=== TASK TO CARRY OUT ===
The answer must be every line of the records in which the string "column" appears.

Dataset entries
—————

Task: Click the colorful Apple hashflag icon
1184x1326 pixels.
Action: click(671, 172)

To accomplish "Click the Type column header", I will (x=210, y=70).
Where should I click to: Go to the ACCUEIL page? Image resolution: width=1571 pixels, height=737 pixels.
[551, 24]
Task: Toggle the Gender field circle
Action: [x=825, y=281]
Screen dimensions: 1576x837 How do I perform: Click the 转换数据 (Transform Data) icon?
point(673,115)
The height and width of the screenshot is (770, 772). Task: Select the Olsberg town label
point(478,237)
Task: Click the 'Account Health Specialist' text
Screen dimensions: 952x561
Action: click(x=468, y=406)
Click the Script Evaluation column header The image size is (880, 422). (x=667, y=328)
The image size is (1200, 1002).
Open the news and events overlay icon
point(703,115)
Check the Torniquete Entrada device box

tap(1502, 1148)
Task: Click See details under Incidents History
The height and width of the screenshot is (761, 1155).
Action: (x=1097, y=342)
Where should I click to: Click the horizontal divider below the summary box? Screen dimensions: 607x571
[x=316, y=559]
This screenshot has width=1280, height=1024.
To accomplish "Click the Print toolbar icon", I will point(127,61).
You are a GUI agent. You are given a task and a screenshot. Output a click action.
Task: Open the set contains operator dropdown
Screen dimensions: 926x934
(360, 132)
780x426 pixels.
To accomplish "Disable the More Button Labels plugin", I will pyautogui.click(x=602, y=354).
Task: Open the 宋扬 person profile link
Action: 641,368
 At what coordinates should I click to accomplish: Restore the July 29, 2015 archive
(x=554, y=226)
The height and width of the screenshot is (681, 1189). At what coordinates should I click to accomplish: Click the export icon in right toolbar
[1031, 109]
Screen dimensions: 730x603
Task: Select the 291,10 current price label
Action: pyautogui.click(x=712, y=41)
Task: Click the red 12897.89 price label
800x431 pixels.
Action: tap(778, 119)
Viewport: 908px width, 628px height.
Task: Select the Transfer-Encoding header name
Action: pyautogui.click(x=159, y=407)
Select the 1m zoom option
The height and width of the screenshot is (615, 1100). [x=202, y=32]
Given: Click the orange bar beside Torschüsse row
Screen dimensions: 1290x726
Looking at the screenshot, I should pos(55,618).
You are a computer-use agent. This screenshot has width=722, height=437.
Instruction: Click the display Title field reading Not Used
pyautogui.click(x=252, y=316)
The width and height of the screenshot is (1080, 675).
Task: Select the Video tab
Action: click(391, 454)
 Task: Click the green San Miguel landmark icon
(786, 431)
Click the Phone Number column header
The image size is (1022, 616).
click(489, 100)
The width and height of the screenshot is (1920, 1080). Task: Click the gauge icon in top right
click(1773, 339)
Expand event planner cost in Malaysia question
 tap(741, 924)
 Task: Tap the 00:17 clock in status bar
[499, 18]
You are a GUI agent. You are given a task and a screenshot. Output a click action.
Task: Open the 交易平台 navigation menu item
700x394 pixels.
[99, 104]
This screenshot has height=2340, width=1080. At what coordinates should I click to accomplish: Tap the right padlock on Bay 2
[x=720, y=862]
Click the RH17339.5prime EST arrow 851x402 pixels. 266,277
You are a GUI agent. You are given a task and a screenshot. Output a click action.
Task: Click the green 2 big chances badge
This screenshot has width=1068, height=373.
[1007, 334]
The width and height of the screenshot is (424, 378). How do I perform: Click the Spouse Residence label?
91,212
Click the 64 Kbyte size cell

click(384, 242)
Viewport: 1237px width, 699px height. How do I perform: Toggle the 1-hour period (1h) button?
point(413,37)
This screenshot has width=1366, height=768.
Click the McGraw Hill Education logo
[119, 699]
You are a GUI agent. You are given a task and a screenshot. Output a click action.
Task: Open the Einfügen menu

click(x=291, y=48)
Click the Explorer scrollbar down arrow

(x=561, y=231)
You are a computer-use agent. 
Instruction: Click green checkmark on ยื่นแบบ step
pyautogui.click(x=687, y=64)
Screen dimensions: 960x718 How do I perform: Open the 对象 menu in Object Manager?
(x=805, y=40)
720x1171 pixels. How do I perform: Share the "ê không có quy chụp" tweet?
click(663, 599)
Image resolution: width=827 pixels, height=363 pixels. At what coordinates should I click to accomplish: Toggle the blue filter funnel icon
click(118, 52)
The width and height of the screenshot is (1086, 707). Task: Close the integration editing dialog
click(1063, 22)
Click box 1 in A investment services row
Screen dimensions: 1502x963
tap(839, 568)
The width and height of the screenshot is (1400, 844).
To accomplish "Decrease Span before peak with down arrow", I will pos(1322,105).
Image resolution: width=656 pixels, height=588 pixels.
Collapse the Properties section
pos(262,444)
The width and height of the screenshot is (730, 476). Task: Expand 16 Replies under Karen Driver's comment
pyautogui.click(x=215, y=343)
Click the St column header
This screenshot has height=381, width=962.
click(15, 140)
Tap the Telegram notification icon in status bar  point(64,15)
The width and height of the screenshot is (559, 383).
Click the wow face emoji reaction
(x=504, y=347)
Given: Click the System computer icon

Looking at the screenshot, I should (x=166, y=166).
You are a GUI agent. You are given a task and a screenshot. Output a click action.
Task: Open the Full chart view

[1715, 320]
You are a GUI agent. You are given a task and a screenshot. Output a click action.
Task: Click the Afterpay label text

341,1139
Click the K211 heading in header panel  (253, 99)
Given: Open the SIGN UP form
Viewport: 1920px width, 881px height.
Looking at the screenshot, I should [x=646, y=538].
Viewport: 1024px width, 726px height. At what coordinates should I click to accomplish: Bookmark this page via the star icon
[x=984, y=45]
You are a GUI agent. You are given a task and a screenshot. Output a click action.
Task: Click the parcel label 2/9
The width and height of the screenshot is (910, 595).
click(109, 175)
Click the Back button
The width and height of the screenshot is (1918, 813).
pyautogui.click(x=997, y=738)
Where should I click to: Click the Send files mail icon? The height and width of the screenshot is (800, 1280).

—————

=== RESPONSE TO THE TASK ===
To accomplish "Click the Type column header", I will (x=210, y=70).
Click the Script Evaluation column header The image size is (880, 422). (x=667, y=328)
Click the Phone Number column header
Click the St column header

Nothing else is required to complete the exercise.